**Assignment**
Lines from the beginning of the entries up to and including the one with "Despre noi & Uleiurile esențiale (101, 2142)" must be duplicated word for word; leave out all others.

(Records excerpted from a collection)
____
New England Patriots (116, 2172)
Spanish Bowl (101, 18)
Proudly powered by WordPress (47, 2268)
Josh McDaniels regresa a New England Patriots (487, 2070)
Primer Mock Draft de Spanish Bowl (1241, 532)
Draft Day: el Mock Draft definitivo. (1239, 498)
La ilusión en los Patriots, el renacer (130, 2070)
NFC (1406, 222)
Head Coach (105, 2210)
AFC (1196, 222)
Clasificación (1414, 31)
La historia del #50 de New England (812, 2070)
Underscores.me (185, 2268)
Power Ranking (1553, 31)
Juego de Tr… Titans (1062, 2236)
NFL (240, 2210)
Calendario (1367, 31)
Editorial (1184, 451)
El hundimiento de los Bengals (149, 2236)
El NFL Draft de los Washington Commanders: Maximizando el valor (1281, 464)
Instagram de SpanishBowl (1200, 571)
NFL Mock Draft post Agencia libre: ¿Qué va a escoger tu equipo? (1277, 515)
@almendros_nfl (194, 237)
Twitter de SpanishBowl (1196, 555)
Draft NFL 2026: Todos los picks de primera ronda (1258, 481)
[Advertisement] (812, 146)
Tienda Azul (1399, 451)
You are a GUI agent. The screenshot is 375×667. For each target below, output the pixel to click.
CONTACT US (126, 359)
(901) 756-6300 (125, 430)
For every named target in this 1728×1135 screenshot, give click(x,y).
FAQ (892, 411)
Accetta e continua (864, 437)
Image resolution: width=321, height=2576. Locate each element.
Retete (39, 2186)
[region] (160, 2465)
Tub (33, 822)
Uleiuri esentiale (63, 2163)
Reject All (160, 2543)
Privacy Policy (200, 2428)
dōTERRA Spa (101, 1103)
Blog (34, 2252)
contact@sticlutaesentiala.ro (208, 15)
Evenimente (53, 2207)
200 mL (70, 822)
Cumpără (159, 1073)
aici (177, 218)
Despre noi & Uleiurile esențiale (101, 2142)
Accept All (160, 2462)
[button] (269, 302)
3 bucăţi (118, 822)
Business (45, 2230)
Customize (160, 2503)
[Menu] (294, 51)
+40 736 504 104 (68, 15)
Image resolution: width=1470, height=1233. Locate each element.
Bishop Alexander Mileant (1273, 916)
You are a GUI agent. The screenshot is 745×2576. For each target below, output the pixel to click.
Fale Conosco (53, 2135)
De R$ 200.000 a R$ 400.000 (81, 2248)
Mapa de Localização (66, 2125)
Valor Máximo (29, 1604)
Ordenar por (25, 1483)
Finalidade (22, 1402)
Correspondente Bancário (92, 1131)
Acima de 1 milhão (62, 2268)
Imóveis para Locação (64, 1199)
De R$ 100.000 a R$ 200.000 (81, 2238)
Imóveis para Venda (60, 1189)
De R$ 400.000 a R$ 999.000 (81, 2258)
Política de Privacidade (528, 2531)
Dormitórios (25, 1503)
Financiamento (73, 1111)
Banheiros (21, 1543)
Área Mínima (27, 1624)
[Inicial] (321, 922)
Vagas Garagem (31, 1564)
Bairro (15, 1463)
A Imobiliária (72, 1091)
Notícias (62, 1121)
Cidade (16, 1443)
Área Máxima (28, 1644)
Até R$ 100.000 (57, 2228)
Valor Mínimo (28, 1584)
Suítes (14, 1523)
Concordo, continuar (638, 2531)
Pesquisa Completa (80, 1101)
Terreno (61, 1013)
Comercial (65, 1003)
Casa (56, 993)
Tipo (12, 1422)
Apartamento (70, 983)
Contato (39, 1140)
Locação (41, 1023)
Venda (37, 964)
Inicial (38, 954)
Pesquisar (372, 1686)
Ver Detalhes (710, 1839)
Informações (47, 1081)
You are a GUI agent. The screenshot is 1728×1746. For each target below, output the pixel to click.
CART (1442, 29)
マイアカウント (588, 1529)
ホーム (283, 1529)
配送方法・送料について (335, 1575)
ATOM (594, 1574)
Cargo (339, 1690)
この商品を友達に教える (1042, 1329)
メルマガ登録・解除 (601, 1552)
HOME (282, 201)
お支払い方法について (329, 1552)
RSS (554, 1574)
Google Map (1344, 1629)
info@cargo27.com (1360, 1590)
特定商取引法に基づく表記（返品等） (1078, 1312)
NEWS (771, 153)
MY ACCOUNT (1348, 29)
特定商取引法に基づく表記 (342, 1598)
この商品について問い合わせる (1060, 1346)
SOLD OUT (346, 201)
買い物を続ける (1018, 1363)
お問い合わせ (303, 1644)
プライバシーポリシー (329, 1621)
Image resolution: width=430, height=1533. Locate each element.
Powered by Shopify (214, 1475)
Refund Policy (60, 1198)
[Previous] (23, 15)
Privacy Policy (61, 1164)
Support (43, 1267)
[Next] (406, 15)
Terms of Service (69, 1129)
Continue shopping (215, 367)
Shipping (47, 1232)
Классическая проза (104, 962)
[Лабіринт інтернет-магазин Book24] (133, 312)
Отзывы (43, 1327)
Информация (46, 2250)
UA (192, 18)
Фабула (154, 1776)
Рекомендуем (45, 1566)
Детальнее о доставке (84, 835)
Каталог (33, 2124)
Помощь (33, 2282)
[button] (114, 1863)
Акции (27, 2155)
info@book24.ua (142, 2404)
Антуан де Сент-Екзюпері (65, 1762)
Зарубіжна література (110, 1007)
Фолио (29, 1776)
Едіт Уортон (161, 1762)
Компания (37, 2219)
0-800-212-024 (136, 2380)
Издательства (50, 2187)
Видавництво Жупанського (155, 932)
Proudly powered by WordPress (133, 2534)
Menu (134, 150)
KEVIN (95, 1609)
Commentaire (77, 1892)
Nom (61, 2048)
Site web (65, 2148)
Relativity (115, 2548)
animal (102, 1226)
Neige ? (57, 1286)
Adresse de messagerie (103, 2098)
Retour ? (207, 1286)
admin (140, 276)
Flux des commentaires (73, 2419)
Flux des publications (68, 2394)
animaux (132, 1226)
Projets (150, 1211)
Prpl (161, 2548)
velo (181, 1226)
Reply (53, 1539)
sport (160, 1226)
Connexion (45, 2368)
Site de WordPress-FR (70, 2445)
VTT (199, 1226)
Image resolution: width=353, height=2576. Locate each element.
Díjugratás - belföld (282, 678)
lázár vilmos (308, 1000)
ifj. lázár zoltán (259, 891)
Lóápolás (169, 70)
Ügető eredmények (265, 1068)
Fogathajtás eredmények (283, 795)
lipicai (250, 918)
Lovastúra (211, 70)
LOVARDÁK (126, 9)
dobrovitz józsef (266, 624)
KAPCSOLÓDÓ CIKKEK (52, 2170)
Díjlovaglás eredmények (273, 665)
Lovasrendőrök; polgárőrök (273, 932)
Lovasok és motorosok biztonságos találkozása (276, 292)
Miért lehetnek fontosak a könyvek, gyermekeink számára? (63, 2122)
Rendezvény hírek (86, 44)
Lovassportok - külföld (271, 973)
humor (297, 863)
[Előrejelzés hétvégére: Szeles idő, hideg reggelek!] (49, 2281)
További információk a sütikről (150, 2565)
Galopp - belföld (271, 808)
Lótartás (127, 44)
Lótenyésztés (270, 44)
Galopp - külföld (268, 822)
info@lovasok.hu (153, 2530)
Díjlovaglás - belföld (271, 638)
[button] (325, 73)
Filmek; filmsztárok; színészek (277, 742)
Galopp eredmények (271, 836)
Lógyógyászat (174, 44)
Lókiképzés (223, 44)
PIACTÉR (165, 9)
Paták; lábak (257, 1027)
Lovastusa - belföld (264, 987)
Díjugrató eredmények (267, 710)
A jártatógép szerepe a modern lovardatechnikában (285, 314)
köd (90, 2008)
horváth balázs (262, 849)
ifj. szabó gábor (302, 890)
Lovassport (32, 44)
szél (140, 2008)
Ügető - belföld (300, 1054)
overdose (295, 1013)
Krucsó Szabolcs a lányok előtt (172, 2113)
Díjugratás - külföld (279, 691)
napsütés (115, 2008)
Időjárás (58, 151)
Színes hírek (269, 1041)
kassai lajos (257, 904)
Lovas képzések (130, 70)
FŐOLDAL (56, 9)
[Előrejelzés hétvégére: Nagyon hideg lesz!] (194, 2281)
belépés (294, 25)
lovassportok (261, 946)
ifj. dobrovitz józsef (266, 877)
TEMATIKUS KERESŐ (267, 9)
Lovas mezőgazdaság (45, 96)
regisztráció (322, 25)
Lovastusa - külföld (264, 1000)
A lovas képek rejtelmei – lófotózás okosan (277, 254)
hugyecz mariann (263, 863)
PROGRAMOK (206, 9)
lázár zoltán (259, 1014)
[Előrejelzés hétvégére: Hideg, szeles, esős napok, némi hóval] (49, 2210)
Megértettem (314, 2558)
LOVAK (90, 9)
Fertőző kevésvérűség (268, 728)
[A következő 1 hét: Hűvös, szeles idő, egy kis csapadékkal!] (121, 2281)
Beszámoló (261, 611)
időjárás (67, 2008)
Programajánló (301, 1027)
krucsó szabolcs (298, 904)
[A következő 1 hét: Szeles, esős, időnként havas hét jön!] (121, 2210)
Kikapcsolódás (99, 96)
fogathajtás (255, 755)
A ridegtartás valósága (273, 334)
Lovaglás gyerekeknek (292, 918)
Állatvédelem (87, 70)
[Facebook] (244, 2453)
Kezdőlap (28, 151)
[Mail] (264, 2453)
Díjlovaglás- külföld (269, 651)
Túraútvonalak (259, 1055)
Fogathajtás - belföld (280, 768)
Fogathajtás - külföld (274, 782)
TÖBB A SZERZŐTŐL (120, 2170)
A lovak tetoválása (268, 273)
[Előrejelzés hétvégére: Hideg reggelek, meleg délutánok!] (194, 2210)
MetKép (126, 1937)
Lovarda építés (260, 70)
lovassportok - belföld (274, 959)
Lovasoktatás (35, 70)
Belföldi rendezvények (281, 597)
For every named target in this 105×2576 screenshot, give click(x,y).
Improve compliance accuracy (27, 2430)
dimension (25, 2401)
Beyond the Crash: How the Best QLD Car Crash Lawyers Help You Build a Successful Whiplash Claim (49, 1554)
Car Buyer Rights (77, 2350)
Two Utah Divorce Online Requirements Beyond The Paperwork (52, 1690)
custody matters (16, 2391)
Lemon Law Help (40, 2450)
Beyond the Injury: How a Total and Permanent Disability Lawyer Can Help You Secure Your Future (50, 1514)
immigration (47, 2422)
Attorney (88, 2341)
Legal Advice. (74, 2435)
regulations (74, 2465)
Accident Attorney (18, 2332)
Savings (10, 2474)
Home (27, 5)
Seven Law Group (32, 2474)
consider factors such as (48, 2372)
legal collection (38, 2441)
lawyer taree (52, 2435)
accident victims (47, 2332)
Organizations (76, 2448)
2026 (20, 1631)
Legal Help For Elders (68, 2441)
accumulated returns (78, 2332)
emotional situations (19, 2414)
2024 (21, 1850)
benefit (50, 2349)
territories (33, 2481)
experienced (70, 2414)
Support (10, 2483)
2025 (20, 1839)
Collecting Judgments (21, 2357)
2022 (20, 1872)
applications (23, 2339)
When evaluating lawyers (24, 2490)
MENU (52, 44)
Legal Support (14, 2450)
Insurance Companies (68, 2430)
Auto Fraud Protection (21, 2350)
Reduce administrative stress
____
**Task solution**
New England Patriots (116, 2172)
Spanish Bowl (101, 18)
Proudly powered by WordPress (47, 2268)
Josh McDaniels regresa a New England Patriots (487, 2070)
Primer Mock Draft de Spanish Bowl (1241, 532)
Draft Day: el Mock Draft definitivo. (1239, 498)
La ilusión en los Patriots, el renacer (130, 2070)
NFC (1406, 222)
Head Coach (105, 2210)
AFC (1196, 222)
Clasificación (1414, 31)
La historia del #50 de New England (812, 2070)
Underscores.me (185, 2268)
Power Ranking (1553, 31)
Juego de Tr… Titans (1062, 2236)
NFL (240, 2210)
Calendario (1367, 31)
Editorial (1184, 451)
El hundimiento de los Bengals (149, 2236)
El NFL Draft de los Washington Commanders: Maximizando el valor (1281, 464)
Instagram de SpanishBowl (1200, 571)
NFL Mock Draft post Agencia libre: ¿Qué va a escoger tu equipo? (1277, 515)
@almendros_nfl (194, 237)
Twitter de SpanishBowl (1196, 555)
Draft NFL 2026: Todos los picks de primera ronda (1258, 481)
[Advertisement] (812, 146)
Tienda Azul (1399, 451)
You are a GUI agent. The screenshot is 375×667. For each target below, output the pixel to click.
CONTACT US (126, 359)
(901) 756-6300 (125, 430)
For every named target in this 1728×1135 screenshot, give click(x,y).
FAQ (892, 411)
Accetta e continua (864, 437)
Image resolution: width=321, height=2576. Locate each element.
Retete (39, 2186)
[region] (160, 2465)
Tub (33, 822)
Uleiuri esentiale (63, 2163)
Reject All (160, 2543)
Privacy Policy (200, 2428)
dōTERRA Spa (101, 1103)
Blog (34, 2252)
contact@sticlutaesentiala.ro (208, 15)
Evenimente (53, 2207)
200 mL (70, 822)
Cumpără (159, 1073)
aici (177, 218)
Despre noi & Uleiurile esențiale (101, 2142)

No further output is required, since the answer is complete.